ANnco :   Peut-être que je pourrais dire que le Japon attache trop d’importance à tout ce qui est moderne. On détruit des bâtiments anciens pour les remplacer par des nouveaux…  La France elle, met trop de valeur dans ce qui est ancien.

ANNCO MIURA

Daniel : Pourrait-on rapprocher cela des comportements humains ?

ANnco : Non je ne pense pas. Il est difficile de généraliser les comportements humains.


Daniel : Pour le dire autrement, imaginons une personne japonaise et une personne française qui passe une journée ensemble. Que peuvent-elles s’offrir mutuellement ?

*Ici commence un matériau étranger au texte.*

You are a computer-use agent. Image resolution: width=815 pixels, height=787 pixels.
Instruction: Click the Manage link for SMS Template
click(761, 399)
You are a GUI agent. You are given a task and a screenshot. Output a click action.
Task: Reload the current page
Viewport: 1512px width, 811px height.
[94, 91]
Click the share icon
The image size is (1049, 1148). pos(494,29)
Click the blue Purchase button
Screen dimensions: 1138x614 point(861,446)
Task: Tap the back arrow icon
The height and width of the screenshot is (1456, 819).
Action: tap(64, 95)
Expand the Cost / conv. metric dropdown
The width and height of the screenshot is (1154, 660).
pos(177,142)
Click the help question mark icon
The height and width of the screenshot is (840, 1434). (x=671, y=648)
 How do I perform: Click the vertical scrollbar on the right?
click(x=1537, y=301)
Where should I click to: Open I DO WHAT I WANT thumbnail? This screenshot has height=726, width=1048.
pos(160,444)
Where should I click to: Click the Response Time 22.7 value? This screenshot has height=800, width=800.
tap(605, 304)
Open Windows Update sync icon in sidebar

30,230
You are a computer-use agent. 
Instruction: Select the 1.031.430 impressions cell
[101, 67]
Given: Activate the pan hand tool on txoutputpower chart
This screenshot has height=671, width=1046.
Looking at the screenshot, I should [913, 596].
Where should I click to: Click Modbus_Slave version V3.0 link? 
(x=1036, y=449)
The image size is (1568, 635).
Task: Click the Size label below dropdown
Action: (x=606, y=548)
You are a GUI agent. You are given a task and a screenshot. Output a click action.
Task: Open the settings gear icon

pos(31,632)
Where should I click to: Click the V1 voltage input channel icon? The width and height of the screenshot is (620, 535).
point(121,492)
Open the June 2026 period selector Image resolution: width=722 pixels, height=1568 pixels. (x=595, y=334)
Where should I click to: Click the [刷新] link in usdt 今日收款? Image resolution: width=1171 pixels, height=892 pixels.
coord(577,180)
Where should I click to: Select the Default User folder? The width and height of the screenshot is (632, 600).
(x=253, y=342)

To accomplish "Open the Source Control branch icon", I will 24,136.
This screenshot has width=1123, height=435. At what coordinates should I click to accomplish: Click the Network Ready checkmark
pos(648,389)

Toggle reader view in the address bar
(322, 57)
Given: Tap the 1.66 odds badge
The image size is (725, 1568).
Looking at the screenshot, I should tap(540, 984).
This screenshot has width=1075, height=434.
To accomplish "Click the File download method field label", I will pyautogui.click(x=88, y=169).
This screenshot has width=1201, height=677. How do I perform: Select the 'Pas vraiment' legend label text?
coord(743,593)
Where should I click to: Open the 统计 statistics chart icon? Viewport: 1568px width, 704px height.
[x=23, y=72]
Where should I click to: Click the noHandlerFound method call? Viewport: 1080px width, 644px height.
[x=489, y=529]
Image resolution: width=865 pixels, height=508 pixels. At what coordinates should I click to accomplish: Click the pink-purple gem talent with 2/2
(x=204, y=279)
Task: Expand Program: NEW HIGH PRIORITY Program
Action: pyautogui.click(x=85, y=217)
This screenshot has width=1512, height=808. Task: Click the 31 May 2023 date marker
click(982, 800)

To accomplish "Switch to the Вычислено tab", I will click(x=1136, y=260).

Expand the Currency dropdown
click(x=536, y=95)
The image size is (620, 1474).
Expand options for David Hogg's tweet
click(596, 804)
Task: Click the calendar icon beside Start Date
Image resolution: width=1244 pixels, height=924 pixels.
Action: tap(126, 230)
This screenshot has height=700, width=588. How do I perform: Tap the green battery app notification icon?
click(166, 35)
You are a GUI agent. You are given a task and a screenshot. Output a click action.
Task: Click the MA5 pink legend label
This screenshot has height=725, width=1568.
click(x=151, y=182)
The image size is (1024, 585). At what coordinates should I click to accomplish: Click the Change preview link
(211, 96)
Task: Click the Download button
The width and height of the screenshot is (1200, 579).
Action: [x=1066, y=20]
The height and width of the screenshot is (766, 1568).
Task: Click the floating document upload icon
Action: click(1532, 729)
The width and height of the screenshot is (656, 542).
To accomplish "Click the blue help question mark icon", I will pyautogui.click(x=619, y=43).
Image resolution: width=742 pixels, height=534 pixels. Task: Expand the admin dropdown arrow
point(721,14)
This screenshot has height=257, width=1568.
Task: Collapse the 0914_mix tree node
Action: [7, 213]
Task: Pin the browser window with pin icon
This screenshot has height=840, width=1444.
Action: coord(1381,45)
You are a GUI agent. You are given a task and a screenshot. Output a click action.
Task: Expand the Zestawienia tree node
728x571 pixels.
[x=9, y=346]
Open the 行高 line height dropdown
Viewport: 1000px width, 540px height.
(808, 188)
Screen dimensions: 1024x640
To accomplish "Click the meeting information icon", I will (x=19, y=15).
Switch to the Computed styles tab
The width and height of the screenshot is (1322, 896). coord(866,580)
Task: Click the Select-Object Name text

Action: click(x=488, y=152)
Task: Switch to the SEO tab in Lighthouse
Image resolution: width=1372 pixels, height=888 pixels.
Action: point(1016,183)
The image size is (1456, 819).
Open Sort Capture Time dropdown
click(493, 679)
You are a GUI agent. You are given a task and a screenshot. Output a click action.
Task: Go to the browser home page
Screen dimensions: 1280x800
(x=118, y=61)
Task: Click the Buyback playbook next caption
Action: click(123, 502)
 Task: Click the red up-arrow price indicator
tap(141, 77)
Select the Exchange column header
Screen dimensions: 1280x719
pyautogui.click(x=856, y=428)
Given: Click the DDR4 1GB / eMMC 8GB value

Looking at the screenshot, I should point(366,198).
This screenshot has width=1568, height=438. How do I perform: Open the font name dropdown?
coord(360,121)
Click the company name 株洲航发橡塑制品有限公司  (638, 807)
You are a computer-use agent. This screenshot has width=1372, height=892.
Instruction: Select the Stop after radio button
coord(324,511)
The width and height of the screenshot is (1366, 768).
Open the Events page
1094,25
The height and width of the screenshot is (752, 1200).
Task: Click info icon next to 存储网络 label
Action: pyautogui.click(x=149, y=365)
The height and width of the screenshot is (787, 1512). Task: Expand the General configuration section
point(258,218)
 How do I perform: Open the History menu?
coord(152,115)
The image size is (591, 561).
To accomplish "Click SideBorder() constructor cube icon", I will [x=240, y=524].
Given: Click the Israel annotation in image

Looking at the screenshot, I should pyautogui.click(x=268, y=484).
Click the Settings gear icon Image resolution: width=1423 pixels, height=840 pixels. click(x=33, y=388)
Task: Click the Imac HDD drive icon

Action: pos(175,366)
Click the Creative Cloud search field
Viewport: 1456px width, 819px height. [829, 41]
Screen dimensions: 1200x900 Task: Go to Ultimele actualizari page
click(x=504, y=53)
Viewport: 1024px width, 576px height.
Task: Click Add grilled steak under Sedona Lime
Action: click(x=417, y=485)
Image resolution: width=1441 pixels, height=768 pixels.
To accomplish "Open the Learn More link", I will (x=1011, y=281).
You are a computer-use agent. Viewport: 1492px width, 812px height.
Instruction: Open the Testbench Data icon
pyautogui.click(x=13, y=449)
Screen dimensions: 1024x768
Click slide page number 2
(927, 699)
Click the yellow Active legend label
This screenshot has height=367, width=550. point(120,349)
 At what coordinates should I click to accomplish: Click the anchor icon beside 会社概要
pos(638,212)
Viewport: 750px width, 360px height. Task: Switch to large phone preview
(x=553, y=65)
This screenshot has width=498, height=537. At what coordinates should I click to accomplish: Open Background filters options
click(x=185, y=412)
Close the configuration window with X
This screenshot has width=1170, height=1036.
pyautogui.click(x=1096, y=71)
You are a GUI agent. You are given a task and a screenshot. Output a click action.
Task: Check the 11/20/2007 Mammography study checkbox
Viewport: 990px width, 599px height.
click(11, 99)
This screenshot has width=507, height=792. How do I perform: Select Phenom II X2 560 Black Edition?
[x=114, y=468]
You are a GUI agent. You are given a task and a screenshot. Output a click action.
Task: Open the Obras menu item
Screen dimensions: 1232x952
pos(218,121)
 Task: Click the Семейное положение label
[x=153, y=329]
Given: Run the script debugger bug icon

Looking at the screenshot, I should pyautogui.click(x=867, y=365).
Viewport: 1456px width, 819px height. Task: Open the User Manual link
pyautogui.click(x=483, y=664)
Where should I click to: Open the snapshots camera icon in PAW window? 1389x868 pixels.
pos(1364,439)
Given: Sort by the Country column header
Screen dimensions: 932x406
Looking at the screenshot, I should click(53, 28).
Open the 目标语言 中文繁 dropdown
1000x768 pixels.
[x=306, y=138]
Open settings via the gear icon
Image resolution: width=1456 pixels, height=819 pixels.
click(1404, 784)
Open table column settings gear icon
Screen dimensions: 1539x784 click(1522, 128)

ANnco : Je dirais que les japonais ont une conscience des autres un peu trop poussée. Les français ont plutôt une forte conscience d’eux-mêmes… Pour un japonais, ce qui compte c’est tout d’abord son interlocuteur et lui il se place après. Pour le français c’est d’abord lui qui compte et l’autre vient ensuite. Je parle bien évidemment de manière très généralisée. C’est une différence, mais c’est naturel.

Daniel : Mais ont-ils quelque chose à s’offrir ? Que leur manque t’il qu’ils puissent s’offrir réciproquement ?

ANnco : Je ne peux pas penser en termes de « manque ». Les personnalités sont naturellement différentes. Il ne leurs manque rien. Ils sont simplement différents et c’est bien ainsi.